It originally fell in Tallahatchie County and was incorporated in 1836. Shortly
afterwards, the first license to operate a saloon in Tallahatchie County was granted in
Tuscahoma.
According to Hathorn, the town had a ferry, numerous businesses and a hotel, the
Wayside Inn, the remains of which survived into the 1930s. The Wayside Inn was set up by
Loring S. Williams and his wife, former staff members at Eliot Mission. A school,
Tuscahoma Academy, was located about a mile and a quarter away at Guy's Corner (named for
Maj. Curtis Haywood Guy, who came from North Carolina and owned a large plantation there),
near the later site of the Holcomb School. A newspaper, The Tuscahomian, began publication
in 1835.
By 1842, however, a traveler wrote: "A few days ago in company with Maj. James A.

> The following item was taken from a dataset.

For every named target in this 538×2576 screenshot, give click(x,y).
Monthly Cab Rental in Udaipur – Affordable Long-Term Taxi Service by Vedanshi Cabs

Girault, a planter residing near Tuscahoma, I visited that place, once the principal
commercial emporium of North Mississippi, but now a deserted village." At that time,
according to Hathorn, "Girault was living on the plantation known as Bellview Place
... later bought by D.L. Holcomb."
The ferry, however, continued to operate until well after the Civil War, and the
Tuscahoma post office was in operation as late as 1873.

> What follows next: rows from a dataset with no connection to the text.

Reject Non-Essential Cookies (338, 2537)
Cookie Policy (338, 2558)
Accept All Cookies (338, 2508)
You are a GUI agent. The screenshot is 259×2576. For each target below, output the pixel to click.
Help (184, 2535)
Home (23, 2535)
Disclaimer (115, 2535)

The name Tuscahoma remains as the name of one of Holcomb's streets.
The nearby community of Oxberry, just across the Yalobusha River from Holcomb, also has
early roots. The name comes from the family of Chief James Oxberry, who was a Choctaw
interpreter employed by the Chocchuma Land Office. His family was one of those native
families determined to remain in the area. Under the Treaty of Dancing Rabbit Creek, they
were able to claim "reservations," and several Oxberrys are listed in the Tract
Book of land sales. The early Memphis-Rankin road ran through their land, and it is here
that the Oxberry community developed.
Early white families in the area included those of Will Hoffa and Hernando DeSoto
Staten. Bethel Baptist Church and a general store run by LaRue Fite and later Gladys
Staten were centers of the community. An immense tornado, the longest continually on the
ground in recorded history, destroyed the store in 1972.